In him [Christ] you also were sealed with the promised Holy Spirit, who is the guarantee of our inheritance until we acquire possession of it, to the praise of his glory.

The Holy Spirit was called “the promise” in another place.  On the Day of Pentecost, Peter says in his sermon in Acts 2:35, 39:

[Jesus] Being therefore exalted at the right hand of God and having received from the Father the promise of the Holy Spirit, he has poured out this that you yourselves are seeing and hearing.  The promise is for you and for your children and for all who are far off, everyone whom the Lord our God calls to himself.

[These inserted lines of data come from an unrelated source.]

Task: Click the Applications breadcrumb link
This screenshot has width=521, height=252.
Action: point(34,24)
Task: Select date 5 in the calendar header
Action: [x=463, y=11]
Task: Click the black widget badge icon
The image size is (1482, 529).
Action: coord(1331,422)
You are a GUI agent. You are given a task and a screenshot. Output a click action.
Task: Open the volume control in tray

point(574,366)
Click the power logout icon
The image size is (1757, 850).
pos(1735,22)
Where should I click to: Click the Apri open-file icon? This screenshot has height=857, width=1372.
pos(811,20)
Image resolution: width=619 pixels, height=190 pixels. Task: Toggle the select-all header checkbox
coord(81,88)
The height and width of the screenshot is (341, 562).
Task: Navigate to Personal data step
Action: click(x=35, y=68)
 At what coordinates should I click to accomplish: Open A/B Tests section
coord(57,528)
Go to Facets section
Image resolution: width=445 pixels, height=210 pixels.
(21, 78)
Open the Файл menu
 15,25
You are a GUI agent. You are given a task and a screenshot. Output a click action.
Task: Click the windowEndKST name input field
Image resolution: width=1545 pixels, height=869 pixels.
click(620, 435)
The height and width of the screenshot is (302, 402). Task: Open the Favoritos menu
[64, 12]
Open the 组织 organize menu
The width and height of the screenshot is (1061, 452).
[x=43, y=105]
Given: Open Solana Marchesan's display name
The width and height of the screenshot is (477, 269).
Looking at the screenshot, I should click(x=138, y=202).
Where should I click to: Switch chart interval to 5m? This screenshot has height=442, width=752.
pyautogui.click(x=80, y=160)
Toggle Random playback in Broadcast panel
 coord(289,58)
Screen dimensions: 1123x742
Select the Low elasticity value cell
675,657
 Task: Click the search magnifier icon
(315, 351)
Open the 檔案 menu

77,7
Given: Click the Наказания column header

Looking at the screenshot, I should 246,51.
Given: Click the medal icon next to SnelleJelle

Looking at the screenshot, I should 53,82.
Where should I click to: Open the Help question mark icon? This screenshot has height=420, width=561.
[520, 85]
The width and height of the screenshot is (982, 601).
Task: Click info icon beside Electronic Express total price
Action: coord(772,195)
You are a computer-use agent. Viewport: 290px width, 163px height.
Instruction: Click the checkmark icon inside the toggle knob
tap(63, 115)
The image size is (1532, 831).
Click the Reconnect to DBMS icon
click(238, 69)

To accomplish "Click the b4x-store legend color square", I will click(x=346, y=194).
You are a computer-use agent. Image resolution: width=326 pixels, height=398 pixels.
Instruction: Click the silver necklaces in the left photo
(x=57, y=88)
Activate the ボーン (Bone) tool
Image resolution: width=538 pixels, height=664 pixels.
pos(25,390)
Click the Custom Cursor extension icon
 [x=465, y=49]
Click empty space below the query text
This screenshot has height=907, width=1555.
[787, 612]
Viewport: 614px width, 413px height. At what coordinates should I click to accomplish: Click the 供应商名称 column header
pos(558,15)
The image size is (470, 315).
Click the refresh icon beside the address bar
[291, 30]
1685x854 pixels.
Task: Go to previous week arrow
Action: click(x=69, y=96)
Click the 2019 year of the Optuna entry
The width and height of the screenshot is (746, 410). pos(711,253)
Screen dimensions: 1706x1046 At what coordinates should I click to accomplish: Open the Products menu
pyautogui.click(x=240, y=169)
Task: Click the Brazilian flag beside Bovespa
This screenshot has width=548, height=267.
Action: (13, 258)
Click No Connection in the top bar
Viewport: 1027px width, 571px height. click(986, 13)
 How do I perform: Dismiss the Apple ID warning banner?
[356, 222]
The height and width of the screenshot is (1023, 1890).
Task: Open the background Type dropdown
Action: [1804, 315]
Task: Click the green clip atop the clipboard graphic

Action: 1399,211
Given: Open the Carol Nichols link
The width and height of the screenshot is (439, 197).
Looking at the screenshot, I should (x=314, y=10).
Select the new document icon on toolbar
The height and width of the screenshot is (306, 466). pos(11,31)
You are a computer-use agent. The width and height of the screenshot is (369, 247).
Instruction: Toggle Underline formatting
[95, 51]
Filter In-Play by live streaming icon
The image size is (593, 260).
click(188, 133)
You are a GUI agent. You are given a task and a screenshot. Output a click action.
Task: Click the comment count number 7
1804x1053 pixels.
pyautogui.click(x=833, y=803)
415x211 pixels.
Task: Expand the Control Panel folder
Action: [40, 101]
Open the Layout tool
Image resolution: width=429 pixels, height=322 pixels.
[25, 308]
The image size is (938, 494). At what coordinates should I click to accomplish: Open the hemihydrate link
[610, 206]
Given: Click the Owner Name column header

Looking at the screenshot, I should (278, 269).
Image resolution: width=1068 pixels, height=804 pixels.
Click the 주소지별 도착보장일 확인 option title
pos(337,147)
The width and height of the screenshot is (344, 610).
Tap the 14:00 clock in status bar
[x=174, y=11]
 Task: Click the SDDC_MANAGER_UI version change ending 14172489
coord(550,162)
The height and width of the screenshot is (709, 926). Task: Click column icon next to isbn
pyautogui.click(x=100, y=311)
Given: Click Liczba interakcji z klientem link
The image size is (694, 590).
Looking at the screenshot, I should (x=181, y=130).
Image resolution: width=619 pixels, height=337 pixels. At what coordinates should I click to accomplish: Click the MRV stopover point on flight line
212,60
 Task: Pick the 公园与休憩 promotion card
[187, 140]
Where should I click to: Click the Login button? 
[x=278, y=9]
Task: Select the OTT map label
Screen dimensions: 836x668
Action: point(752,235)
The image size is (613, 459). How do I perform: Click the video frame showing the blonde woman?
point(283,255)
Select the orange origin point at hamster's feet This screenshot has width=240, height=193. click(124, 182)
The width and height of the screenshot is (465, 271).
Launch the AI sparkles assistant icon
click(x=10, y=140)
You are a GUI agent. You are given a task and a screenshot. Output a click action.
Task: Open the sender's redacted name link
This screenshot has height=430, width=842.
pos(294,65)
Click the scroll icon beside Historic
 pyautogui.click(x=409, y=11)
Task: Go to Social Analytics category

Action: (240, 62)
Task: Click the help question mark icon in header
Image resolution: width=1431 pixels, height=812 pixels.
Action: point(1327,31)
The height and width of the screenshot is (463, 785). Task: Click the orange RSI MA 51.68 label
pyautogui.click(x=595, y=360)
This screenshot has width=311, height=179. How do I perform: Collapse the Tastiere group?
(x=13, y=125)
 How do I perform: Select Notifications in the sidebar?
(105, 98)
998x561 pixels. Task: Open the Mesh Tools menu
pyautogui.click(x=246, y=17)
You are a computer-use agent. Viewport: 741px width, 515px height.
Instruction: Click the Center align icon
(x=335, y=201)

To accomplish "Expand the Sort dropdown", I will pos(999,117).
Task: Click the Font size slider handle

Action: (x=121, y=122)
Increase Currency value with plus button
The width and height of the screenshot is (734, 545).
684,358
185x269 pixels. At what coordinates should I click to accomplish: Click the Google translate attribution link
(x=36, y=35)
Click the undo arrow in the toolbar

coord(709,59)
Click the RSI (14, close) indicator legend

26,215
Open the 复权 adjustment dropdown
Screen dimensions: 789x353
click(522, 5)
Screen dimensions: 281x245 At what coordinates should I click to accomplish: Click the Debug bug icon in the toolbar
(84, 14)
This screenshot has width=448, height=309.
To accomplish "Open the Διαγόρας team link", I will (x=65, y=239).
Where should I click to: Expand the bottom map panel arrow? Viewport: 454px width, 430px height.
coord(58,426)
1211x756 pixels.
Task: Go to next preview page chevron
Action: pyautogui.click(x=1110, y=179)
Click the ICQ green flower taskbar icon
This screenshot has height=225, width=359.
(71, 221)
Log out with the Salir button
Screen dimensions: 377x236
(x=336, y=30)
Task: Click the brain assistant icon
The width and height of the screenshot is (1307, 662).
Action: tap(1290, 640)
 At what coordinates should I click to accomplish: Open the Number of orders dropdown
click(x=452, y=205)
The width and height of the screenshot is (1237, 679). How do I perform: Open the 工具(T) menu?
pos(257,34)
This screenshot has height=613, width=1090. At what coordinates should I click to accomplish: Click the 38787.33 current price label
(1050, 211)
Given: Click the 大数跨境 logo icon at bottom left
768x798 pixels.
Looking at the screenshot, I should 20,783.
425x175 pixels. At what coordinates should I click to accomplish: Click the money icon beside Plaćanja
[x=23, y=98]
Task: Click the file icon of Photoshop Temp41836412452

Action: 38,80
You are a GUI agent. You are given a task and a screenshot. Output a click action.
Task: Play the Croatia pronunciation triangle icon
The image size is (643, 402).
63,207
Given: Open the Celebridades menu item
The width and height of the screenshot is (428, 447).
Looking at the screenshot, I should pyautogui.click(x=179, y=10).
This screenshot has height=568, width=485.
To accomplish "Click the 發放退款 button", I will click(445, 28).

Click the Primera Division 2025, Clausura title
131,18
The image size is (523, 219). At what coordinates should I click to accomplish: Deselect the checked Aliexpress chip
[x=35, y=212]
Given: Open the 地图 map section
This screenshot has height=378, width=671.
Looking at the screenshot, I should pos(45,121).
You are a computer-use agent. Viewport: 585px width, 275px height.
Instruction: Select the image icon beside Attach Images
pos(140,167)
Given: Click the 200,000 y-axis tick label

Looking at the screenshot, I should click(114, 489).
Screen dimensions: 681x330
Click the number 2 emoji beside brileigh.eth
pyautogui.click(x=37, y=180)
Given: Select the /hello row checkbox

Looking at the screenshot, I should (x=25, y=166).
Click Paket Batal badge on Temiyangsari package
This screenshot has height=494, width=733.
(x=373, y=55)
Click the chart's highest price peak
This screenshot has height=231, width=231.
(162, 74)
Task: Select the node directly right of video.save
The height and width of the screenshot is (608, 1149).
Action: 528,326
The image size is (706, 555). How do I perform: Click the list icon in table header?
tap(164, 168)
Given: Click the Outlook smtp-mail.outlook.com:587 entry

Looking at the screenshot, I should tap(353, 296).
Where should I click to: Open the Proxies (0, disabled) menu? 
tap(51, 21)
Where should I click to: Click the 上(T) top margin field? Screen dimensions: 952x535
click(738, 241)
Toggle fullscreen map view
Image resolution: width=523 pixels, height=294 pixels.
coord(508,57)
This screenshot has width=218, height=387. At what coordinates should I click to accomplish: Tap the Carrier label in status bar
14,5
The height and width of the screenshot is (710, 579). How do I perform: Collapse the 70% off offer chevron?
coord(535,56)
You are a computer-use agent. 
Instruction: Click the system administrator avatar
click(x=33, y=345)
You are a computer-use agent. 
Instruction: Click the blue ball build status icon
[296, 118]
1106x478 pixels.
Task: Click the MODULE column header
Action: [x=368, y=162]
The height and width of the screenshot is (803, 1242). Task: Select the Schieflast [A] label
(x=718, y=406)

With all we have seen concerning the Spirit: life giving waters, better for us, down payment, and promise, one thing is clear. This is more than just a doctrine to be believed, it is a reality to be experienced.  Reality with the risen Christ through the Spirit.  How does Paul say we receive this promise? Through faith.  Faith plus our works?  Nope, faith alone.  Again Martin Luther,

The Spirit spells freedom from the Law, sin, death, the curse, hell, and the judgment of God. No merits are mentioned in connection with this promise of the Spirit and all the blessings that go with him. This Spirit of many blessings is received by faith alone.  Faith alone builds on the promises of God.

Faith. Filling your mind with the work of Christ.  Counting on him as our perfect Redeemer, who has earned everything for you!  The more you turn away from yourself and believe this, the more full of the Holy Spirit and joy you will be.